About halfway through, Jon Orwant walked in, and threw what has been described as the most tightly controlled tantrum that anyone has ever seen. He also threw mugs at the door, one mug per word, just to add a bit of emphasis. The words were something like "Perl is dead unless you do something big". The last mug pitched at the door shattered as a bit of good timing, Jon left, and everyone there started thinking.
At the afternoon p5p meeting, it was announced that Perl 6 was starting, and we were going to to something fairly radical. Jobs (language designer, internals manager, PR hack, Corporate liason, project manager, QA, and documentation wrangler) were handed out to the folks there who either wanted them, or were best qualified of the folks who didn't not want to do them. Which is how I ended up with my job, but that's another story.
The public comment and design phase started then, and has been more or less continuing ever since. But at that point I started sketching out designs for the new engine. Nothing solid, since we didn't know what Larry had in mind for perl 6, but I did know what about perl 5's internals I hated, and the places it got in the way, so there was at least a starting point. The design progressed, albeit somewhat slowly, since I didn't want to start committing to a design for the internals until I had some idea of what functionality the language needed. Note that, at this point, the project had no name particularly, and was focussed entirely on perl 6.

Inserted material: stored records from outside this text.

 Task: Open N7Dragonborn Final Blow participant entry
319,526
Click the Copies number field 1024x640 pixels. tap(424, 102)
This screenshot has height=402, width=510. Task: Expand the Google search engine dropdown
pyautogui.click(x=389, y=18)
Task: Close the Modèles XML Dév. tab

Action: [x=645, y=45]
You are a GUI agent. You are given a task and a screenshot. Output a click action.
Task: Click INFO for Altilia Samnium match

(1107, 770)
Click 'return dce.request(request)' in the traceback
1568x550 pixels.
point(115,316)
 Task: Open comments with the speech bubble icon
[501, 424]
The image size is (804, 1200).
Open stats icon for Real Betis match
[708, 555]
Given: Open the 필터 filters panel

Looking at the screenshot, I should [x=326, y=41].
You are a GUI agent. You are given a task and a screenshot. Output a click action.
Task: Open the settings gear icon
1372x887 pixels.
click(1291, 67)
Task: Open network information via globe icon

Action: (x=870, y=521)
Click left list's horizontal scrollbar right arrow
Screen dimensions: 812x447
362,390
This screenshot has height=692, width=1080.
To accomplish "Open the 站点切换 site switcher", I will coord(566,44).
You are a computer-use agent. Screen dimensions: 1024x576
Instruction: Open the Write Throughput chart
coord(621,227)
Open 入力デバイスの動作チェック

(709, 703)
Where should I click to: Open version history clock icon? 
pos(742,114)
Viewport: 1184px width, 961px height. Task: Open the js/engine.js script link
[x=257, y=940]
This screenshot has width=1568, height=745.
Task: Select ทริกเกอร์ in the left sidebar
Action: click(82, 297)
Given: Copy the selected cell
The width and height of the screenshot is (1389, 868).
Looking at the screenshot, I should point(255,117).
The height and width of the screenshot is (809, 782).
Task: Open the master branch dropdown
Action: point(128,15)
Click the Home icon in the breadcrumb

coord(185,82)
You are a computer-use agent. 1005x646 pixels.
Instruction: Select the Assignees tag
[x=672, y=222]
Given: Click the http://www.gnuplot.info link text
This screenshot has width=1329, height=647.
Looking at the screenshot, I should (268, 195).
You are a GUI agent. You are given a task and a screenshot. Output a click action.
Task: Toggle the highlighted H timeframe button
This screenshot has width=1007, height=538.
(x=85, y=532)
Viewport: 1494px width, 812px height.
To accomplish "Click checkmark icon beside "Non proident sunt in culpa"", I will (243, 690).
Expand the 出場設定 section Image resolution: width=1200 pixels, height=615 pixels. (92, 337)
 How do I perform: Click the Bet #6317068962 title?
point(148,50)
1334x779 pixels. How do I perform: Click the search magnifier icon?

The Perl community has a tradition of April Fools jokes. Some years they're quite good, others they're pretty understated and not impressive. (This year, FWIW, the joke was the hostile takeover of CPAN by the Matt's Script Archive folks, but that's another story) In 2001, Simon Cozens perpetrated a doozy. The gag was that Larry Wall and Guido van Rossum (the designer of Python) were burying the hatchet and designing a new language, Parrot, that would combine the best features of each language. Or the worst, if you were into that. There was a fake interview, some of the tech folks on both sides were in on it, and there was even an O'Reilly book announced, "Programming Parrot in a Nutshell". (Which is still in their online catalog) A good gag, very well executed, and if April 1st wasn't a weekend I think we would've had an amazing fit from a lot of folks. Ah, well.
Anyway, design on the perl 6 engine was still going on, but one thing that Simon and I both realized independently was that the engine we were designing really was suitable for pretty much any language in the same class as perl. (Dynamically typed, mostly OO, "scripting" language. Python, Ruby, and (I think) Tcl all fall in this category) Larry'd jammed an awful lot of functionality into perl 5, and all indications were that even more stuff was going into perl 6. It's not so much that we had to add things for Python or Ruby so much as perl was a proper superset of them. By the time TPC 5 rolled around in 2001 we were both convinced we could do it. We got together and talked at TPC 5, some other folks in other language communities (notably some of the python folks) were interested, and so not long after We announced our Master Plan. Of course we had to call it Parrot, because how could we not? Life was, in some ways, imitating satire, and that's the sort of thing you just have to go along with.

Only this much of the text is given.